Micro CT analysis of spine architecture in a mouse model of scoliosis

Abstract

Objective: Mice homozygous for targeted deletion of the gene encoding fibroblast growth factor receptor 3 (FGFR3 -/-) develop kyphoscoliosis by 2 months of age. The first objective of this study was to use high resolution X-ray to characterize curve progression in vivo and micro CT to quantify spine architecture ex vivo in FGFR3 -/- mice. The second objective was to determine if slow release of the bone anabolic peptide parathyroid hormone related protein (PTHrP-1-34) from a pellet placed adjacent to the thoracic spine could inhibit progressive kyphoscoliosis. Materials and methods: Pellets loaded with placebo or PTHrP-1-34 were implanted adjacent to the thoracic spine of 1-month-old FGFR3 -/- mice obtained from in house breeding.
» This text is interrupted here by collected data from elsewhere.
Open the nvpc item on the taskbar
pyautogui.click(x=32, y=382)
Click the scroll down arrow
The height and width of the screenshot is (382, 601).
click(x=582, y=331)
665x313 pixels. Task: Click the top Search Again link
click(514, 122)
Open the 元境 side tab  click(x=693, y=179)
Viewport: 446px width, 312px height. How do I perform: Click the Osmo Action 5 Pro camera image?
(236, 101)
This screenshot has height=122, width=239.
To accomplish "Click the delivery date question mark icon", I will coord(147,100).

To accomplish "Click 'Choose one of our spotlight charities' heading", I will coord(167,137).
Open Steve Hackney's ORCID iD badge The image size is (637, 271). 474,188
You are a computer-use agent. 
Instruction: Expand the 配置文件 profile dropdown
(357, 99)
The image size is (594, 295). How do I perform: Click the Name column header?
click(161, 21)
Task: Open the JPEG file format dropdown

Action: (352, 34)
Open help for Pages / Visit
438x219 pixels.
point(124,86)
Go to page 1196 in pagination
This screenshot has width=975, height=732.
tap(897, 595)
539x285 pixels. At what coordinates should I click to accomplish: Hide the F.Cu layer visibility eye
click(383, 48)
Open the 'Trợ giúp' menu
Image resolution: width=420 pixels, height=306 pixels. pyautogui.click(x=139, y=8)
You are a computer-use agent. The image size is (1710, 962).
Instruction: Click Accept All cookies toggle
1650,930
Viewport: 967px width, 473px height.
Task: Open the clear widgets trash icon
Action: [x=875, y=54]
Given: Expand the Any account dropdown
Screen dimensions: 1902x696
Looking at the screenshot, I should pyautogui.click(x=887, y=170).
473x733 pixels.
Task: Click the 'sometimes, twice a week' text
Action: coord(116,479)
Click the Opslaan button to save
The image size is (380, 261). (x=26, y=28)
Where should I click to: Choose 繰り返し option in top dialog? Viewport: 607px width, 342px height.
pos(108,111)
X rays were captured at monthly intervals up to 4 months to quantify curve progression using the Cobb method. High resolution post-mortem scans of FGFR3 -/- and FGFR3 +/+ spines, from C5/6 to L4/5, were captured to evaluate the 3D structure, rotation, and micro-architecture of the affected vertebrae. Un-decalcified and decalcified histology were performed on the apical and adjacent vertebrae of FGFR3 -/- spines, and the corresponding vertebrae from FGFR3 +/+ spines. Results: The mean Cobb angle was significantly greater at all ages in FGFR3 -/- mice compared with wild type mice and appeared to stabilize around skeletal maturity at 4 months. 3D reconstructions of the thoracic spine of 4-month-old FGFR3 -/- mice treated with PTHrP-1-34 revealed correction of left/right asymmetry, vertebral rotation, and lateral displacement compared with mice treated with placebo. Histologic analysis of the apical vertebrae confirmed correction of the asymmetry in PTHrP-1-34 treated mice, in the absence of any change in bone volume, and a significant reduction in the wedging of intervertebral disks (IVD) seen in placebo treated mice. Conclusion: Local treatment of the thoracic spine of juvenile FGFR3 -/- mice with a bone anabolic agent inhibited progression of scoliosis, but with little impact on kyphosis. The significant improvement in IVD integrity suggests PTHrP-1-34 might also be considered as a therapeutic agent for degenerative disk disorders.